From the album Loveland
This isn't a power anthem. It's a confession from someone trapped by her own effect on people. She keeps performing mastery over men while admitting she doesn't understand why it happens, can't stop it, and needs a disguise just to leave the house. The bravado is hollow.
I should spend all my money on a good disguise / If that means that I can just go out tonight
The song claims to be about irresistible power but starts with her needing to hide from it. If this were actual triumph, she wouldn't be spending money to disappear.
There's a pattern here, I wish that I could tell you why
She presents herself as someone with total control, then admits she doesn't understand her own behavior. The mystery isn't how she does it. It's why she keeps doing it.
The model, the athlete, the stupid musician / They call, and they beg, yeah, they're fucking persistent / And like my cigarettes, I quit them
Calling the musician 'stupid' while dating him anyway tells you everything. She knows these relationships are worthless before they start. The cigarette line is maybe the saddest moment in the song—she quits things she knows are bad for her, then goes back.

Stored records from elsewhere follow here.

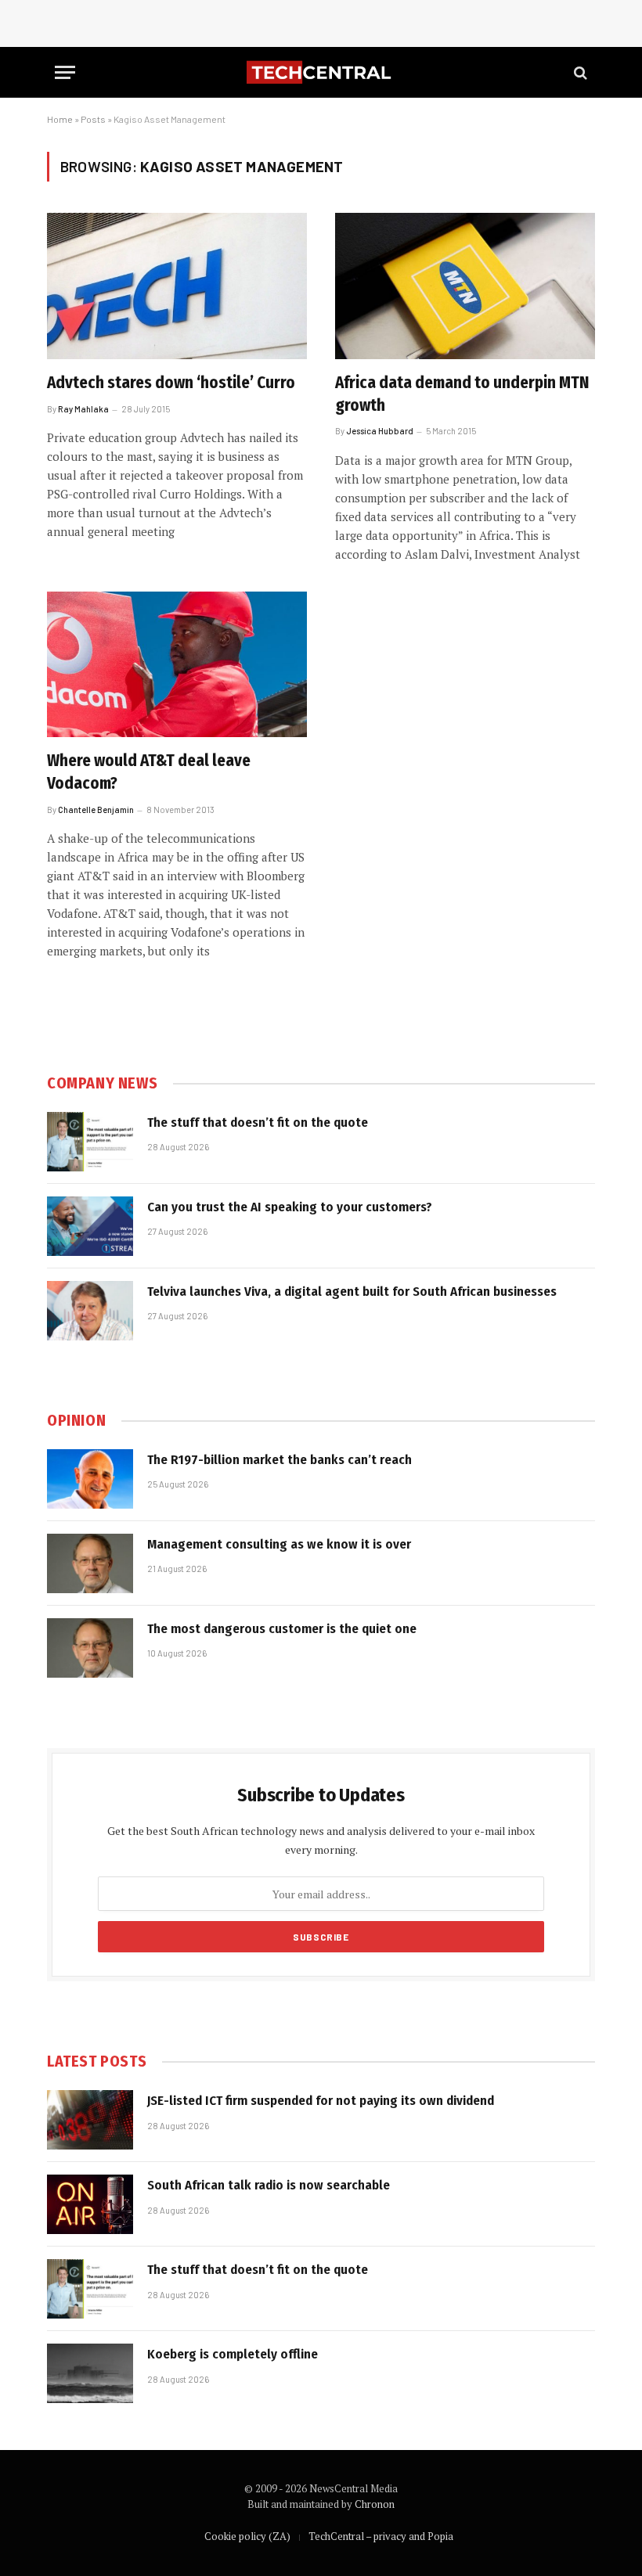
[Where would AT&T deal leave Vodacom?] (177, 665)
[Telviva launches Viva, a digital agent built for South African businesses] (90, 1310)
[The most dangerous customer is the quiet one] (90, 1648)
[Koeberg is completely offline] (90, 2373)
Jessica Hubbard (379, 431)
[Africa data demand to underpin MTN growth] (465, 286)
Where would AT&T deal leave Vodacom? (149, 771)
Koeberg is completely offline (232, 2354)
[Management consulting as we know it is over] (90, 1563)
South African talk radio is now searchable (268, 2185)
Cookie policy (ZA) (247, 2536)
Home (60, 118)
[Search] (579, 72)
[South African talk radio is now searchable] (90, 2204)
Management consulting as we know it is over (279, 1544)
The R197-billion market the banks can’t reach (279, 1460)
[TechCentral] (321, 72)
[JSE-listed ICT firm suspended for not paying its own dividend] (90, 2120)
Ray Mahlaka (83, 409)
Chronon (375, 2504)
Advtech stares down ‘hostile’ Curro (171, 382)
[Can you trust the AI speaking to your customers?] (90, 1226)
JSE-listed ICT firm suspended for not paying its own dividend (320, 2100)
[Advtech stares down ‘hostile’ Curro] (177, 286)
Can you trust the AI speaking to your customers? (289, 1207)
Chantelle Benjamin (96, 809)
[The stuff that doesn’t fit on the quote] (90, 1141)
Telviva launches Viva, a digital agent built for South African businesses (352, 1291)
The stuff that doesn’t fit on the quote (257, 1122)
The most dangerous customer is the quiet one (282, 1629)
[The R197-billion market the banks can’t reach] (90, 1479)
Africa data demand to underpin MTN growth (462, 394)
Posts (93, 118)
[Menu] (65, 72)
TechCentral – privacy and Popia (380, 2536)
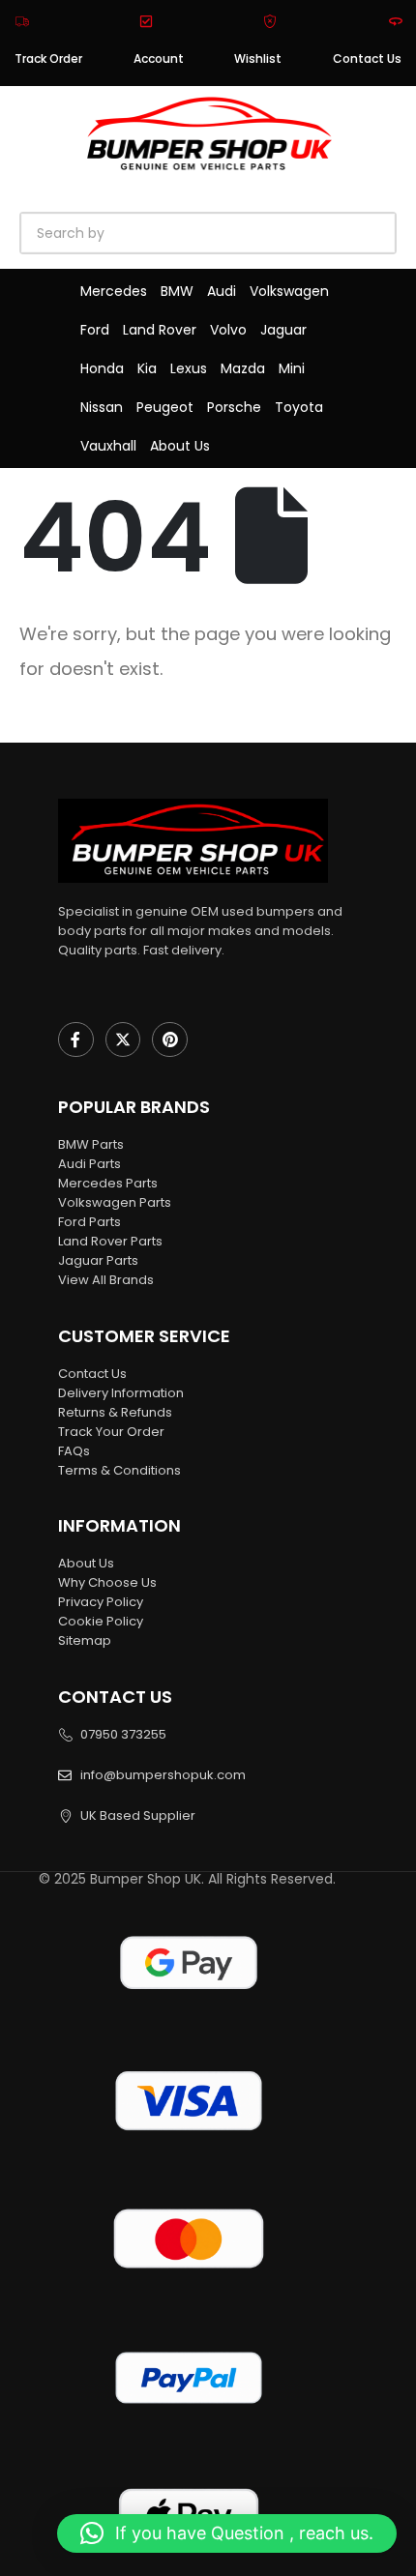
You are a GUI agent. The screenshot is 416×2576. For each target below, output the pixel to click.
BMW (177, 291)
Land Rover (159, 329)
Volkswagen (289, 291)
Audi (221, 291)
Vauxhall (108, 445)
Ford (94, 329)
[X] (123, 1040)
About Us (180, 445)
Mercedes (113, 291)
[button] (227, 2533)
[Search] (242, 233)
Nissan (101, 407)
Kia (147, 368)
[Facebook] (76, 1040)
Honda (102, 368)
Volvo (228, 329)
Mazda (243, 368)
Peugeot (164, 407)
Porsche (234, 407)
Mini (292, 368)
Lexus (188, 368)
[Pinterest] (170, 1040)
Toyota (299, 407)
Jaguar (283, 329)
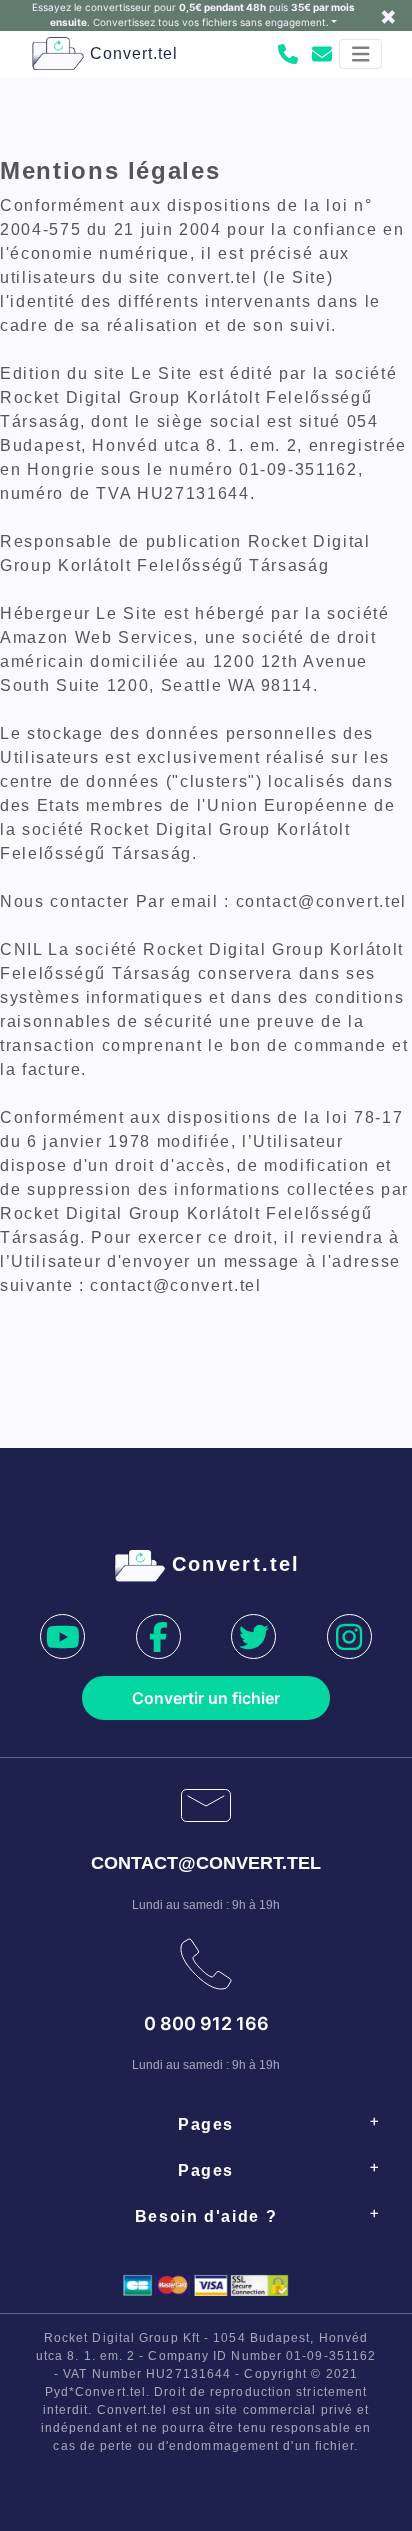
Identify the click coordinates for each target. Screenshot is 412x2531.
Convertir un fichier (206, 1698)
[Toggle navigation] (361, 54)
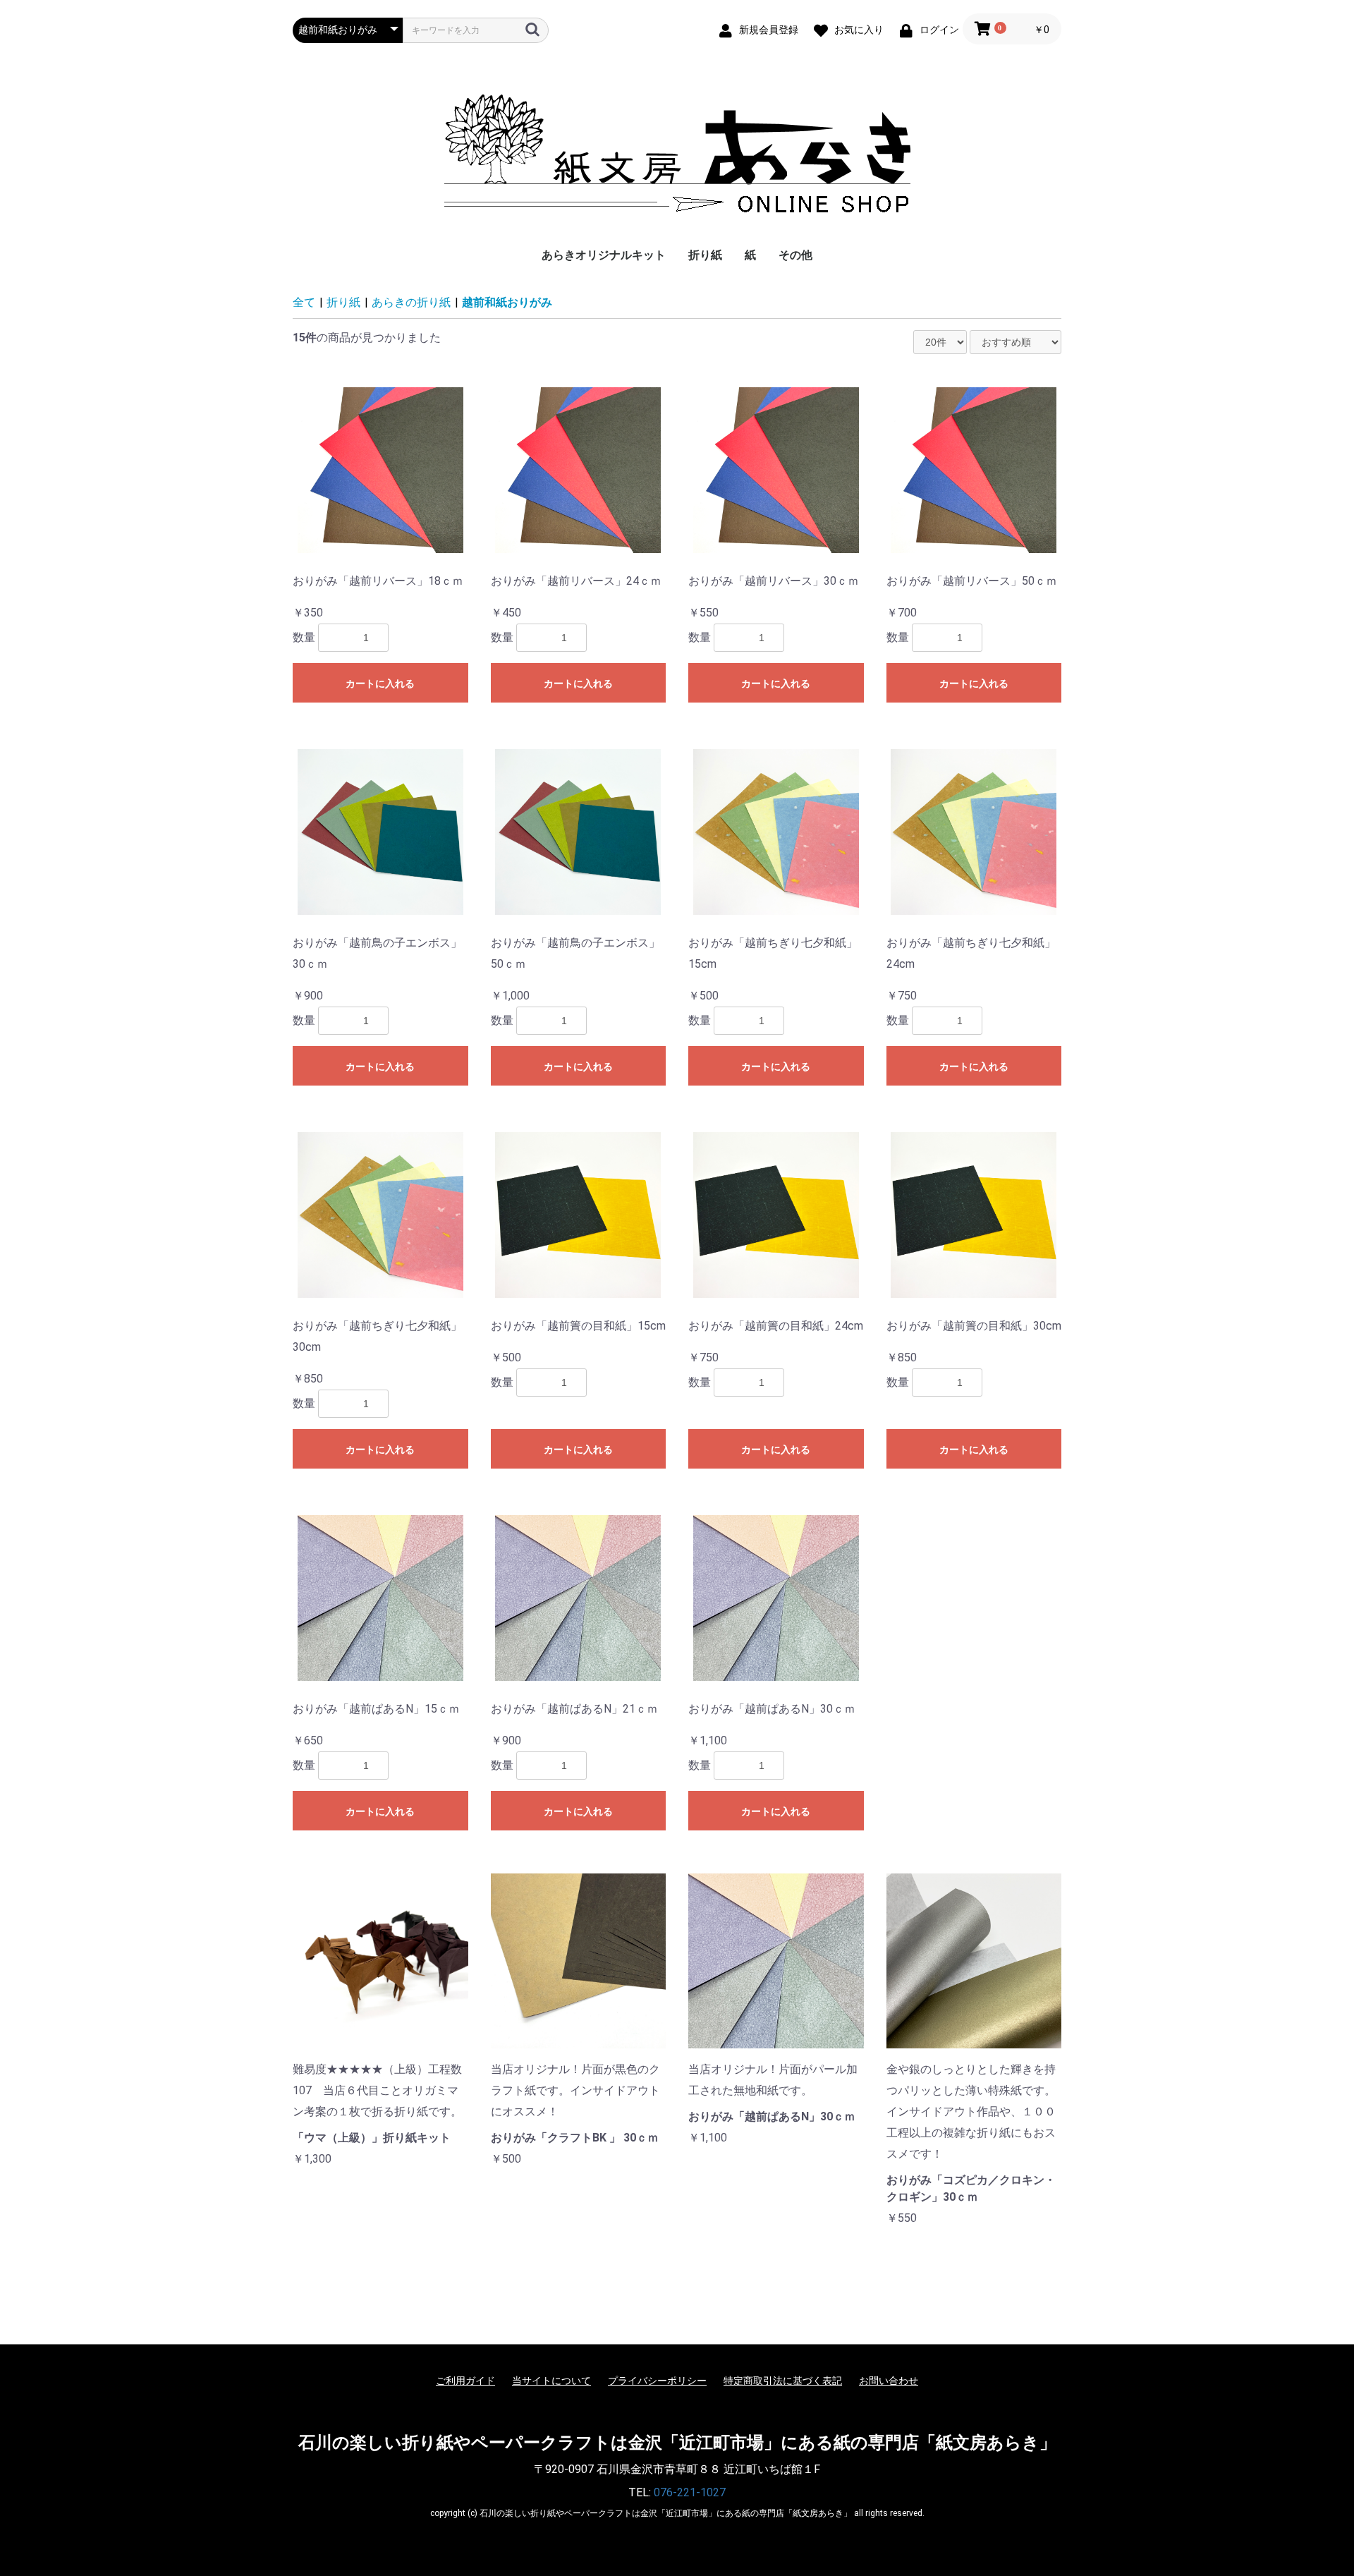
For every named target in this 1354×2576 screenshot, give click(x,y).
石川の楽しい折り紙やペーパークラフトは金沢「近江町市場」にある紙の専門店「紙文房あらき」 (677, 2443)
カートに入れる (380, 683)
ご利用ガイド (465, 2380)
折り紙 (705, 255)
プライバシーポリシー (657, 2380)
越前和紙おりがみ (507, 302)
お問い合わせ (888, 2380)
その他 (795, 255)
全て (304, 302)
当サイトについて (551, 2380)
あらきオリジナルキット (604, 255)
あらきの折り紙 (411, 302)
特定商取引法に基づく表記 (783, 2380)
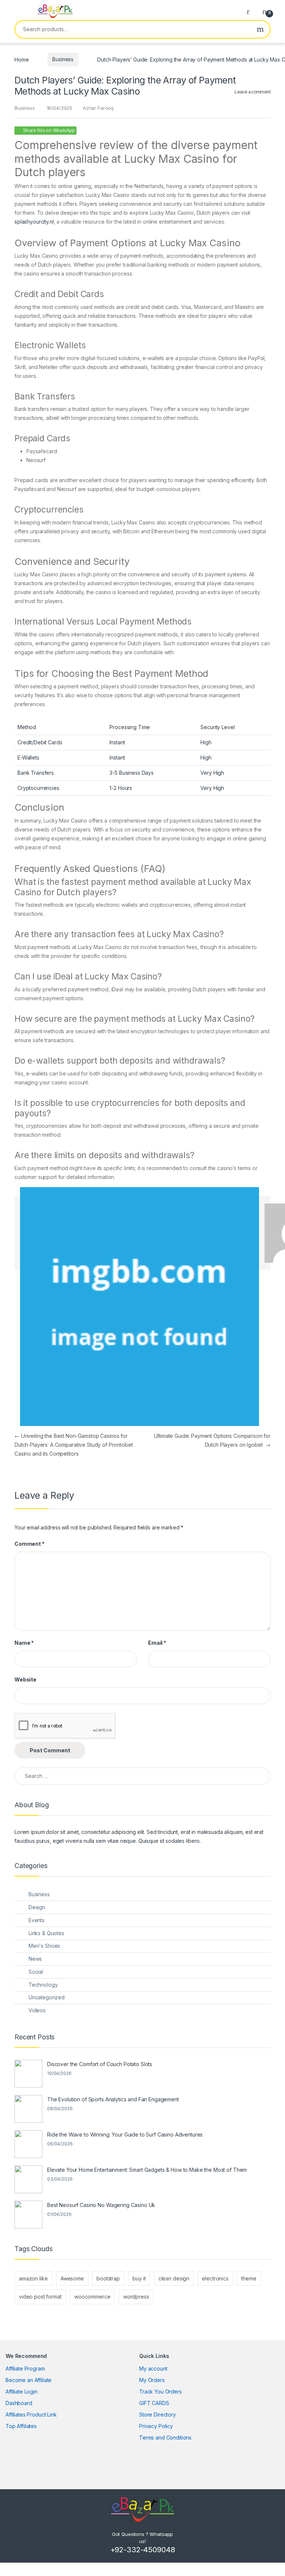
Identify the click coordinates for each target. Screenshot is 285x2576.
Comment (29, 1544)
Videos (37, 2010)
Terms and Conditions (165, 2437)
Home (21, 59)
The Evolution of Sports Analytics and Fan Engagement (113, 2099)
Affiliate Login (21, 2391)
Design (37, 1907)
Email (157, 1643)
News (35, 1959)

I can have any man at all / Got a special touch, I'm not doing much / Just second nature, baby
Second nature means effortless. But she also calls it a burden she's been dealing with her whole life. Those two things can't both be true unless the ease itself is the problem—she attracts men without trying, which means she can't turn it off.
I wish that I could tell you why
After all the 'criminal mind control' posturing, the song ends where it started: confused. The performance of control was just that. She's as stuck in the pattern as the men are.
The real subject of this song isn't men. It's compulsion. She keeps pulling people in because she can, not because she wants to. The 'wish that I could tell you why' lands different the second time—it's not mysterious, it's powerless.